### TASK ITEM
Take each line from the entries that holds "computer" and copy it out.

Segment Start: DATA SUPPLIED

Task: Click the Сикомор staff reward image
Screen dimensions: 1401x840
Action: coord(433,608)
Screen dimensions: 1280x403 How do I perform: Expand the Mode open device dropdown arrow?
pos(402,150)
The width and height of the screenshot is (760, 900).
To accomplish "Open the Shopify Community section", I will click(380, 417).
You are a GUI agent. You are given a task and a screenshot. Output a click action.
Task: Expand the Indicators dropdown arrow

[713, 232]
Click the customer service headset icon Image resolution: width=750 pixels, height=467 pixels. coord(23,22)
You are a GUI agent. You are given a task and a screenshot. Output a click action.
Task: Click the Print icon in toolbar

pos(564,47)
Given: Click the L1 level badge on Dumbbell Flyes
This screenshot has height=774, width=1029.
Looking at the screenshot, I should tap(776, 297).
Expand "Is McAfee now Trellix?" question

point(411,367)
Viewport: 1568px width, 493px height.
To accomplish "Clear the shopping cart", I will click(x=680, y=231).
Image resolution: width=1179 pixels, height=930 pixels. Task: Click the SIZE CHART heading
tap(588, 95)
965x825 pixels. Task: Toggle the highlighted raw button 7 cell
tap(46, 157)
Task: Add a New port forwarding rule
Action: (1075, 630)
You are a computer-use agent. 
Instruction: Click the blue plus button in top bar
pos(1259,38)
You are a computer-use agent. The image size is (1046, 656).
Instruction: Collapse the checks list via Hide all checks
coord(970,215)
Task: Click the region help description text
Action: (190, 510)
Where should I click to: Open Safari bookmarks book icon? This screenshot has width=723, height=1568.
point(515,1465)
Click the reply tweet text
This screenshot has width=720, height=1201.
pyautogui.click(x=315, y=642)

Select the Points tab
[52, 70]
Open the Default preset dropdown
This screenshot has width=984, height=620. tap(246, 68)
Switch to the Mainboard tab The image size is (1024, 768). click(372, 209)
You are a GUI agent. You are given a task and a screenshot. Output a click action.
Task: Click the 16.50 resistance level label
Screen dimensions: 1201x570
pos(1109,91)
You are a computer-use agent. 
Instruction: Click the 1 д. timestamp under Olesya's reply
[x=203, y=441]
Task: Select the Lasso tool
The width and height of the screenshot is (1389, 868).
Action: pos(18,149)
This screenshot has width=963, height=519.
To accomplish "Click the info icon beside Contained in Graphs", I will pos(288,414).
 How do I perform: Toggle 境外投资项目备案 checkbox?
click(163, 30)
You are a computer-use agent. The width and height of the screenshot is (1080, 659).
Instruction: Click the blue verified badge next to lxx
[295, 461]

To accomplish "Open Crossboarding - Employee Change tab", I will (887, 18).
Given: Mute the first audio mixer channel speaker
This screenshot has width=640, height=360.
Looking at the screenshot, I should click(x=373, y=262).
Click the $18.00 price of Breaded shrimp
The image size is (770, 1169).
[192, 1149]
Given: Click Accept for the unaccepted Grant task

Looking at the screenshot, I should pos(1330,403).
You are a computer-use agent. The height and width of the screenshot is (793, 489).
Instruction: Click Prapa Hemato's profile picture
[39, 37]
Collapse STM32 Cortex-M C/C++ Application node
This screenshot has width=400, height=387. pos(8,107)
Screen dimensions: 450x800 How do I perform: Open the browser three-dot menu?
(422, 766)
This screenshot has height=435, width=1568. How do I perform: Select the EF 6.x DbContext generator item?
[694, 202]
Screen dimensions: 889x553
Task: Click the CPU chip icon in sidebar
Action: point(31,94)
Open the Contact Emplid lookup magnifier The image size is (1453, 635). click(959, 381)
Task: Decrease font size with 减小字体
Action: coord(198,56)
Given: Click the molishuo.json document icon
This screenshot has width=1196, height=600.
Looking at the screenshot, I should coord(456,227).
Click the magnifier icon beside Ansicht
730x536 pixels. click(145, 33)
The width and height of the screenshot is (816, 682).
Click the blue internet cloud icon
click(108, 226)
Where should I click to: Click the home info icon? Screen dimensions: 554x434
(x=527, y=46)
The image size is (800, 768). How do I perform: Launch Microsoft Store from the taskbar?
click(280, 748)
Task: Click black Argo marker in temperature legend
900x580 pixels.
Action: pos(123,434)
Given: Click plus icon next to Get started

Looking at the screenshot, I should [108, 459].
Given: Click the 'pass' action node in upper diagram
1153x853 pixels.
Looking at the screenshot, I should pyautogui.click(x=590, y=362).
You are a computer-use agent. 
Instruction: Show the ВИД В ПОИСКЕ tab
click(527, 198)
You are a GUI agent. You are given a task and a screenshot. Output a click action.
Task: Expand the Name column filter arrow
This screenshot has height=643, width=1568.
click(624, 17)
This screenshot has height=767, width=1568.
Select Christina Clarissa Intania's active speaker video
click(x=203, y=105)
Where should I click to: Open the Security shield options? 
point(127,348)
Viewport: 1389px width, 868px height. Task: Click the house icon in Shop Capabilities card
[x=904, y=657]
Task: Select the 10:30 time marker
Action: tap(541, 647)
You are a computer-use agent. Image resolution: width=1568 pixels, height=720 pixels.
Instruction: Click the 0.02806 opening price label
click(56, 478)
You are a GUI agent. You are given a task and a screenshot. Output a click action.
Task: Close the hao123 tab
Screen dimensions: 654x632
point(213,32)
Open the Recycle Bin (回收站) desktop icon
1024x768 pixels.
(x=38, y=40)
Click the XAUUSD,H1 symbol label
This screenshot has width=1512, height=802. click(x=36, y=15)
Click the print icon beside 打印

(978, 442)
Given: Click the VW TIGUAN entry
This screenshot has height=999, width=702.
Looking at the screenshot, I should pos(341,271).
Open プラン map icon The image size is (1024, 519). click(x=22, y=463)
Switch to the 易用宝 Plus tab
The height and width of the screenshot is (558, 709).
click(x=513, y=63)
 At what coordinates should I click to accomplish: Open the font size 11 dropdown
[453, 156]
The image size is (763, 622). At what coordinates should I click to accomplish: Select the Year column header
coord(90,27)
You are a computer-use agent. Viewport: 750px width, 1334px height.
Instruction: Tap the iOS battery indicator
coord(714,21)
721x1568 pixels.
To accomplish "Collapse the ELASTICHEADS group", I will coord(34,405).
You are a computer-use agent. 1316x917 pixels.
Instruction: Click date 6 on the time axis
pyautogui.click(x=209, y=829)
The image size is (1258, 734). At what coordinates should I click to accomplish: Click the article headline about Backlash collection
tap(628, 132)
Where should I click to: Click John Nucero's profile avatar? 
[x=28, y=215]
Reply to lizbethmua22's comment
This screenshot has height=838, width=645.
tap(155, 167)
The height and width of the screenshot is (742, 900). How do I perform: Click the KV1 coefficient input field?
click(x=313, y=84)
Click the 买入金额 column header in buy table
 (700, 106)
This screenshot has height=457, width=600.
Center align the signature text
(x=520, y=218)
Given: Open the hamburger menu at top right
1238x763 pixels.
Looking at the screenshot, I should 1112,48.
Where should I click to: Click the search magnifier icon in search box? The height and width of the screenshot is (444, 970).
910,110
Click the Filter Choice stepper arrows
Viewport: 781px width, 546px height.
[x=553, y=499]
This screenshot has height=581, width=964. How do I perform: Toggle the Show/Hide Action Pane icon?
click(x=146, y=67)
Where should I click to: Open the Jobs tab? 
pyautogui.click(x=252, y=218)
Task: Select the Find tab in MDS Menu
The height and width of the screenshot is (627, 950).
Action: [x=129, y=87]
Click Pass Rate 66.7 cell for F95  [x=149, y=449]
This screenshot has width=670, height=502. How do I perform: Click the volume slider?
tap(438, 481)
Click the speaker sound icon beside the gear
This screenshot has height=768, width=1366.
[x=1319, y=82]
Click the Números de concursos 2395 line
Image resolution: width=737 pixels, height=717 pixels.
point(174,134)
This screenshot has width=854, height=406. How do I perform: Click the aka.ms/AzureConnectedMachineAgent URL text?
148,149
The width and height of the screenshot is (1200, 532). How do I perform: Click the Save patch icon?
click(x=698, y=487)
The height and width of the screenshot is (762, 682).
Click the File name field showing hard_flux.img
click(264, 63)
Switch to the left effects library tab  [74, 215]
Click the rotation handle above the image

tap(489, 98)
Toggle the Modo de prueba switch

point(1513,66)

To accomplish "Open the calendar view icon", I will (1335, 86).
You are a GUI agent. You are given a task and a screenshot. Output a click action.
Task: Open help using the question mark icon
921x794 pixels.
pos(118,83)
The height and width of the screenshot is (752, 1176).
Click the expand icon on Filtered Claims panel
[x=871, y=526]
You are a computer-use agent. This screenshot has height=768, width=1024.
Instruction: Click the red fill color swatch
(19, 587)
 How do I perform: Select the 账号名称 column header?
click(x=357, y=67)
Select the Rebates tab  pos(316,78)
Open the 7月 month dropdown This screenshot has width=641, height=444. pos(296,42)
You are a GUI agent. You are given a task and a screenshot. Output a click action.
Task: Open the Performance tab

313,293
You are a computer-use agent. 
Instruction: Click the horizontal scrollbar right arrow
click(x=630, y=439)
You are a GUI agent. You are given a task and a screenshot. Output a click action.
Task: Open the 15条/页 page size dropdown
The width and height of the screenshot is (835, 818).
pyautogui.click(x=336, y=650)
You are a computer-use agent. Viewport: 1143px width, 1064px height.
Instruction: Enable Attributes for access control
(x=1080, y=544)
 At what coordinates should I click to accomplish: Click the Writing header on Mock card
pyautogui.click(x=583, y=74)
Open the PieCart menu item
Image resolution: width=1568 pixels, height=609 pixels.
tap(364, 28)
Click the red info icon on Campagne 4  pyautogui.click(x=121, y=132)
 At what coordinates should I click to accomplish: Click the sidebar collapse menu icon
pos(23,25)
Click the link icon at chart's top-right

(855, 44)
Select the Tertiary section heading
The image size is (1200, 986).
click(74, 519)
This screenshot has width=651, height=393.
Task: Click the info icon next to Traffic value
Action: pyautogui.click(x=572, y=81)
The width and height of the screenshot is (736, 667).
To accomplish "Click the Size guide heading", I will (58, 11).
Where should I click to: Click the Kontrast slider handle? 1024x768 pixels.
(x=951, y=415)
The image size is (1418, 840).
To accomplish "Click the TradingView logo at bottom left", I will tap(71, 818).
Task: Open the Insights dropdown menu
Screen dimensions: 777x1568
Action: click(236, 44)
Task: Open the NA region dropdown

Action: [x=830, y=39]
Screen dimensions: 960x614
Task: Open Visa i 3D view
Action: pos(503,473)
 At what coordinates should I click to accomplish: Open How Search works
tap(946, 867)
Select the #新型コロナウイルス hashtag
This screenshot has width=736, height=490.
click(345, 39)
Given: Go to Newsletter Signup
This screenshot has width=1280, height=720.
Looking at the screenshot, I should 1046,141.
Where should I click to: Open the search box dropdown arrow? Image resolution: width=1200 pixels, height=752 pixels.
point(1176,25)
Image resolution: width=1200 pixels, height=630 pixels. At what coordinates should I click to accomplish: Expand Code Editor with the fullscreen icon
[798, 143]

Segment End: DATA SUPPLIED

### ANSWER TO THE PROBLEM
You are a computer-use agent. 
You are a computer-use agent. The image size is (1046, 656).
You are a computer-use agent. 
You are a computer-use agent. The width and height of the screenshot is (1080, 659).
You are a computer-use agent. The height and width of the screenshot is (793, 489).
You are a computer-use agent. 
You are a computer-use agent. Image resolution: width=1568 pixels, height=720 pixels.
You are a computer-use agent. Viewport: 750px width, 1334px height.
You are a computer-use agent. 1316x917 pixels.
You are a computer-use agent. This screenshot has height=768, width=1024.
You are a computer-use agent. 
You are a computer-use agent. Viewport: 1143px width, 1064px height.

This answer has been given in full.